Have canner with water filled, hot and ready to go, with jars, lids and bands sterilized.
Makes 6 half-pint jars
- 6 cups grape juice
- 4 tablespoons fresh lemon juice
- 4 cups sugar
Add grape juice and lemon juice to stock pot and heat to a simmer over medium heat. Add sugar, stirring well until completely dissolved, about 5 minutes.
Bring mixture to a rolling boil,, reduce back to a simmer and simmer for 30 minutes, stirring ever few minutes.
Bring back to a roiling boil, stirring constantly for 1 minute. Shut off heat, remove plate from freezer and place a good tablespoon or two of jelly on the plate. Place back in freezer for about 2 minutes.
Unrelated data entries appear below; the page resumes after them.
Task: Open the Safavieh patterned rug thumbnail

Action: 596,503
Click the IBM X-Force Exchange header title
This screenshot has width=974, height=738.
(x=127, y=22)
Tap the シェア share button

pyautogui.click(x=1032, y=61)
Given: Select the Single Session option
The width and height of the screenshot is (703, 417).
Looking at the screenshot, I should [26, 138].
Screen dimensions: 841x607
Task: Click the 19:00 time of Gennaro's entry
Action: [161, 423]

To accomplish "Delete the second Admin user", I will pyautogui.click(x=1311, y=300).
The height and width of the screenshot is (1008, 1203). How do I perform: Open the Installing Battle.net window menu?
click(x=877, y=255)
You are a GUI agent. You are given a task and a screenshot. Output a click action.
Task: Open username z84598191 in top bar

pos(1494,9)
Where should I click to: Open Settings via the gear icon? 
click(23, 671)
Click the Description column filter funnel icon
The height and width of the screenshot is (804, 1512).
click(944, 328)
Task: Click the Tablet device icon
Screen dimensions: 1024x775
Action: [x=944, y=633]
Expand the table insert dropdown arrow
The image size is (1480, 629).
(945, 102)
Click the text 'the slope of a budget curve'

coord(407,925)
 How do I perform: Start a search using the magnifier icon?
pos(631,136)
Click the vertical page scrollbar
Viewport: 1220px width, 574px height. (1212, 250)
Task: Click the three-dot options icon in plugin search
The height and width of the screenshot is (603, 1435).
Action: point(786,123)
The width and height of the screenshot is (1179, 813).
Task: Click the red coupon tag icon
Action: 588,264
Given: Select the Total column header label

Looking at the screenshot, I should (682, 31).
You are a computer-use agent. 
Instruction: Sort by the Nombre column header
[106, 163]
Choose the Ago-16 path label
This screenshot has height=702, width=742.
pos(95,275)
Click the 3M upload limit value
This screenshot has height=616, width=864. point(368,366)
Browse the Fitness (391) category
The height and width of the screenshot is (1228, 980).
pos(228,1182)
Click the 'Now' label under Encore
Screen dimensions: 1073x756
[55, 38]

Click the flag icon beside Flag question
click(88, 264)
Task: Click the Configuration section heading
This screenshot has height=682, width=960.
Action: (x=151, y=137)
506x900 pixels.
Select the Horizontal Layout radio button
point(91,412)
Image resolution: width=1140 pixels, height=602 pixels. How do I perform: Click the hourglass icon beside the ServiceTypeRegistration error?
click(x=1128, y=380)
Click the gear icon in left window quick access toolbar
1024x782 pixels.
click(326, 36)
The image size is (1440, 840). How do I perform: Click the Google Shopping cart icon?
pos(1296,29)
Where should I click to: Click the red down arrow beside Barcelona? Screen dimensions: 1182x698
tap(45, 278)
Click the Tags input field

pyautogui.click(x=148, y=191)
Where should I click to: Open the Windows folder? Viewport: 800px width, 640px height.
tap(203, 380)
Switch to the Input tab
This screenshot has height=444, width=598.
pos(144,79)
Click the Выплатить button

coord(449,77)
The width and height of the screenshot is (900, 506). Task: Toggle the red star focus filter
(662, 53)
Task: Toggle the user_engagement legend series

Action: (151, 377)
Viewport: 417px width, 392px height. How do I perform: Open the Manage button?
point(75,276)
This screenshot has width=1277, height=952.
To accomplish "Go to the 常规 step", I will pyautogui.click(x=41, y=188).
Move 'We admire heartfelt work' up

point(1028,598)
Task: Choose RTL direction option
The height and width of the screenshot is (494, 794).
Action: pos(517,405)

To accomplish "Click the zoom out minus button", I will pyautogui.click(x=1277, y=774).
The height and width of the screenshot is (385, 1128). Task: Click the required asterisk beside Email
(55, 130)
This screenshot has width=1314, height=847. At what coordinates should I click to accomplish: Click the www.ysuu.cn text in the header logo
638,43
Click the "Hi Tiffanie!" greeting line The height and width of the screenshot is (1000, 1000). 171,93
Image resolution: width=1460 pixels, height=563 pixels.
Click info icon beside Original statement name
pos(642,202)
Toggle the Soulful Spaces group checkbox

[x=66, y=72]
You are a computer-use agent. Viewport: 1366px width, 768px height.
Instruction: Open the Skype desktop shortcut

Remove plate and test jelly. The jelly should have formed a bit of film on top. If you tip the plate sideways, the jelly should move slowly and appear gel-like, as opposed to runny. If jelly is still runny, wipe the plate and return it to the freezer. Bring jelly mixture back to a rolling boil, stirring constantly for another minute or two and repeat the freezer test until jelly sets.
Remove pan from heat and, using a ladle and jar filler, fill sterilized jelly jars to 1/4 inch below rim. Place lids and bands in place and process in canner for 10 minutes.
Remove from canner and let sit until all lids have sealed and jelly has cooled. Allow 12-24 hours for jelly to completely set. If, for some reason, jelly has not set, you can start over from the boiling jelly point or you can just say never mind and enjoy your grape juice.
Hopefully though, you’ve just made grape jelly! Have a glass of wine to celebrate.
Next year, I’m finally going to try my hand at making homemade rhubarb preserves with the rhubarb plants my parents gave me.